December 10, 2012: For the second time in six months the acting as head of women's affairs in Laghman Province in eastern Afghanistan was assassinated. This was hit was carried out by two men on a motorcycle who shot the woman as she was on her way to her office in the morning. Her predecessor was killed by a bomb under her car. The Taliban took credit for this killing and warned women to stay out of school and jobs outside the home. In the west (Nimroz province) the provincial police chief was killed by a roadside bomb.
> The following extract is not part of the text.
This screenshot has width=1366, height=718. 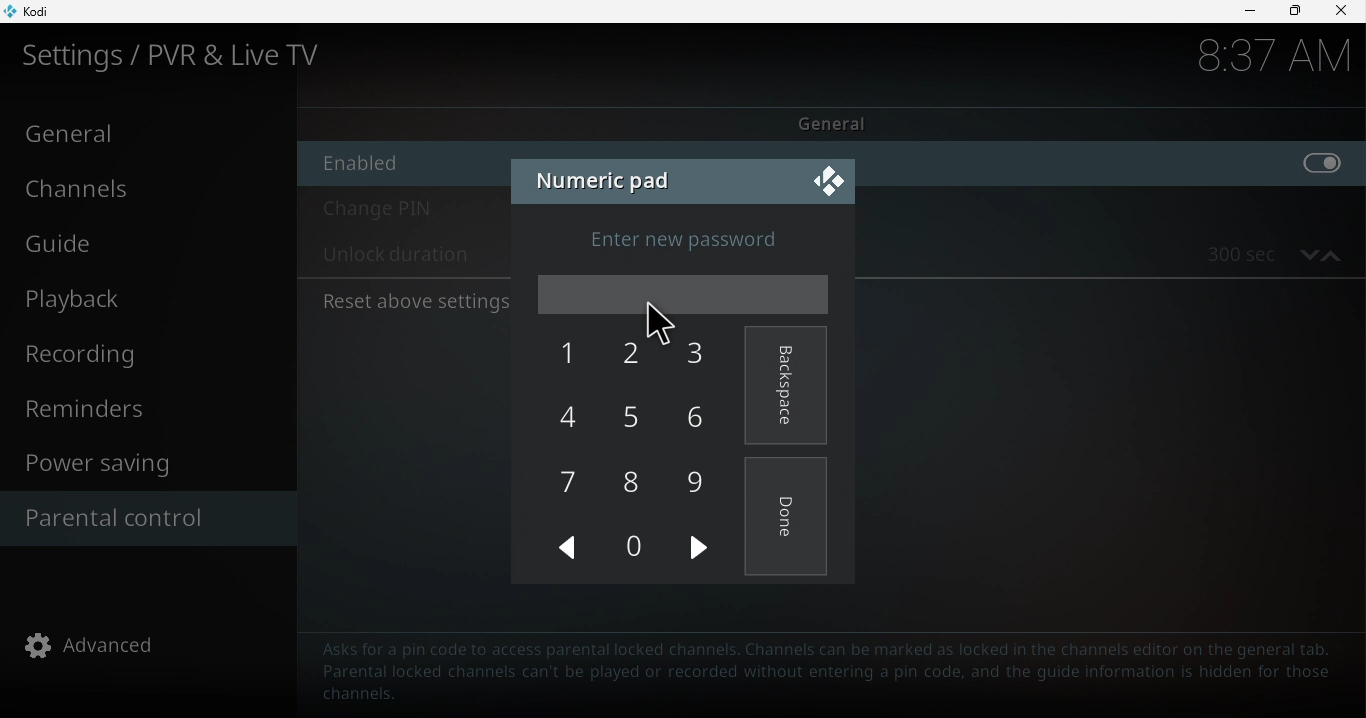 I want to click on Power saving, so click(x=149, y=464).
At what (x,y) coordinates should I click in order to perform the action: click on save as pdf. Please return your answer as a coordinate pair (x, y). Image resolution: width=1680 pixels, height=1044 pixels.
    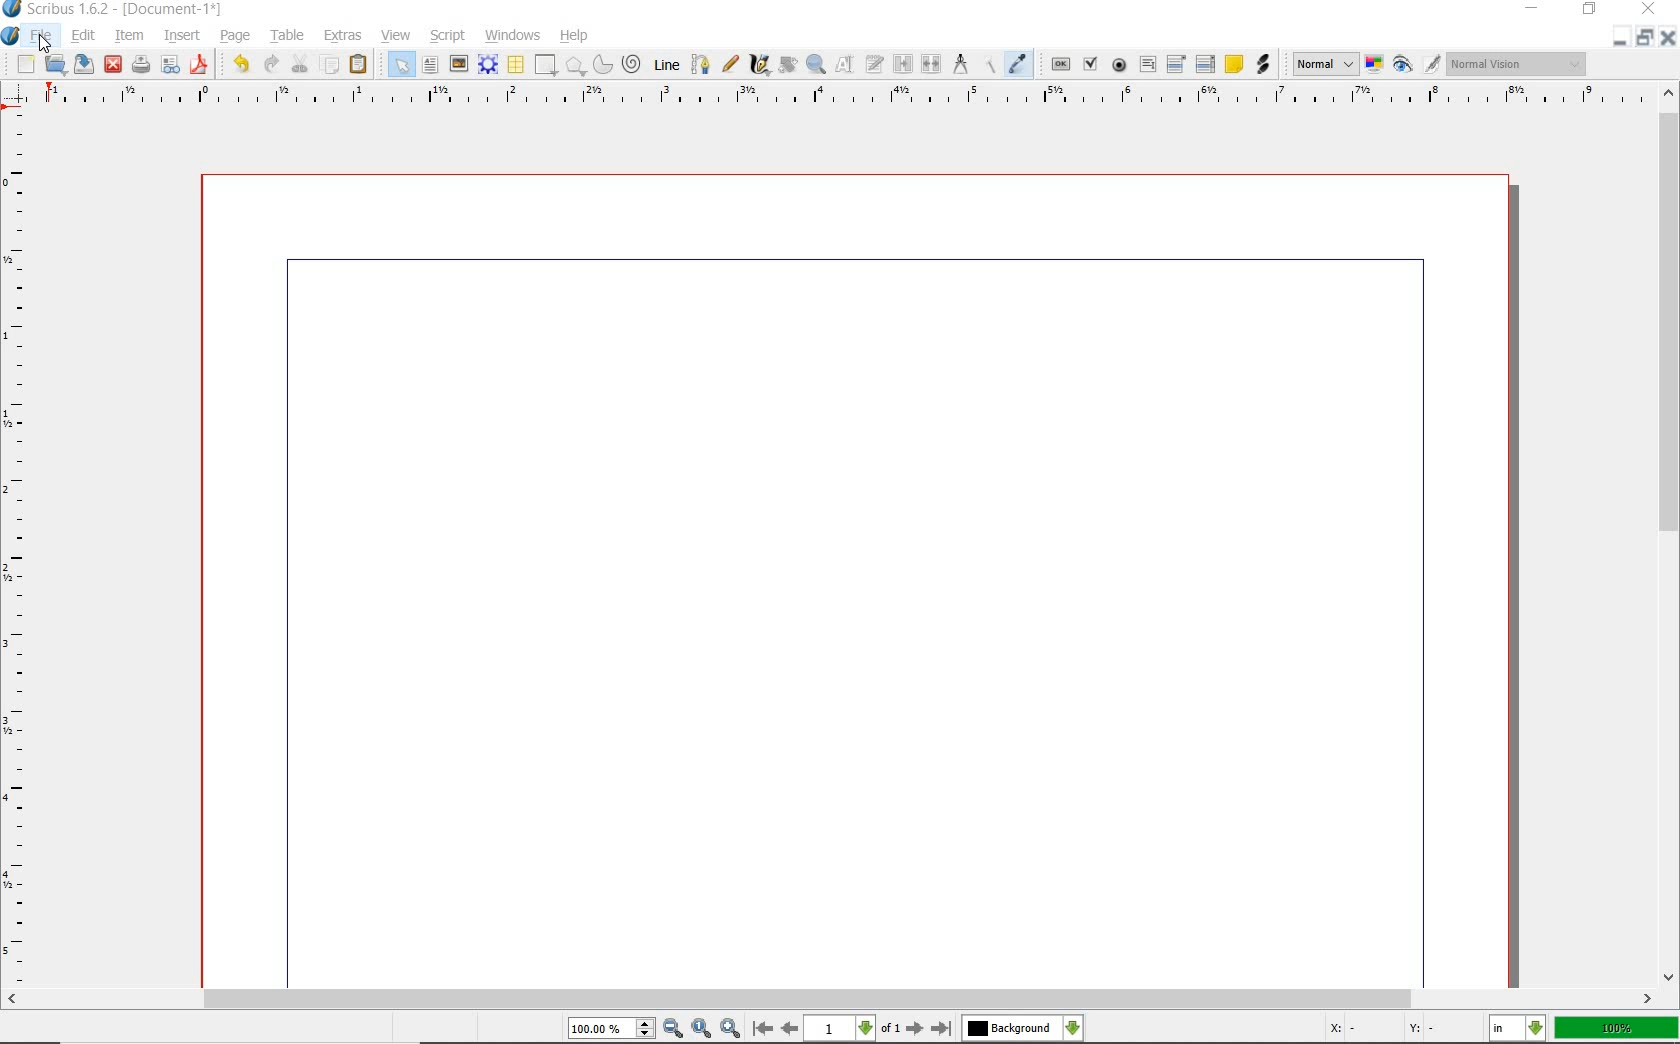
    Looking at the image, I should click on (201, 66).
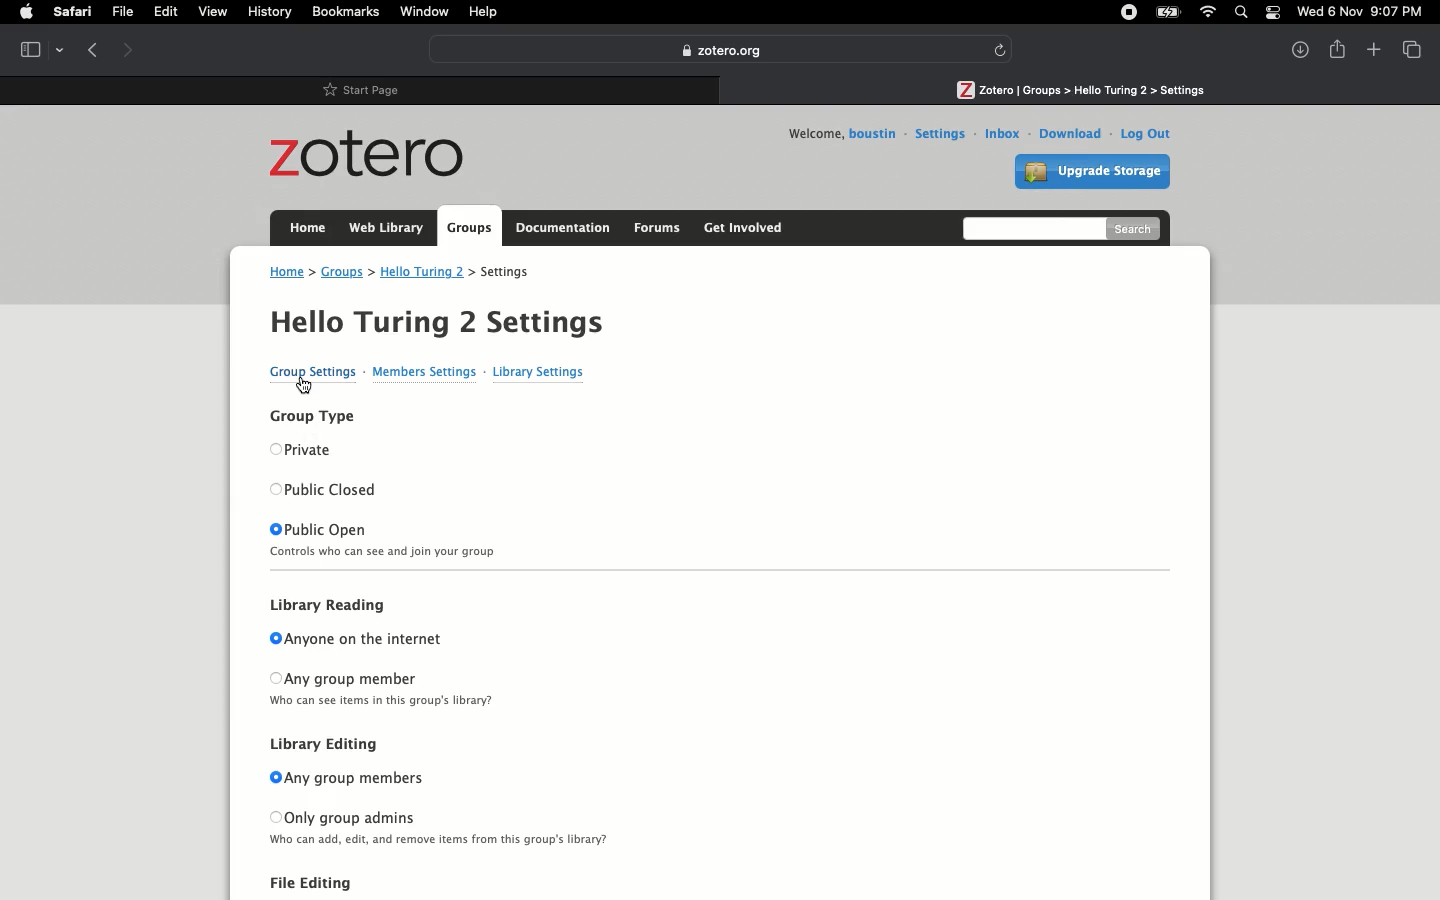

Most of the terrorist violence is in the south, giving that place a murder rate similar to that found in many urban parts of Africa, or American cities like New Orleans or Detroit.

December 9, 2012: American and Afghan commandos freed a U.S. aid worker (an MD) who had been kidnapped on December 3rd. Negotiations were not going well and there were fears that the American captive would be killed by his kidnappers. One American commando (a member of the SEAL team that had killed Osama bin Laden) was killed during the operation. The captive had been working in the area around Kabul for the last three years, setting up and operating medical clinics. This was a popular program with most Afghans but foreigners have long been seen in Afghanistan as a source of loot or ransom.

December 8, 2012: Afghanistan accused Pakistani based terrorists of organizing the recent assassination attempt against Asadullah Khalid (Afghanistan’s head of intelligence).  This was the fifth attempt on Khalid’s life in the last five years.

December 7, 2012: The government is trying to get rid of a UN run independent election tribunal and replace it with one that would be easier for Afghan politicians to control.

December 6, 2012: A suicide bomber, using explosives hidden in his underpants, attacked and wounded Asadullah Khalid, Afghanistan’s head of intelligence. The Taliban took credit for the attack.

December 2, 2012: In the east (Jalalabad) the Taliban made a major assault on an American base (FOB Fenty) and failed. The attackers used three suicide car bombers and six other armed attackers. All nine Taliban were killed along with three Afghan security personnel outside the FOB and two civilian bystanders.

December 1, 2012: In the east (Kapisa province) a young (an orphan in her early 20s) medical volunteer was murdered by a Taliban death squad. The young woman was administering polio vaccinations. Most Taliban believe women should not work outside the home and many Taliban believe the polio vaccination program is really a Western plot to poison Moslems.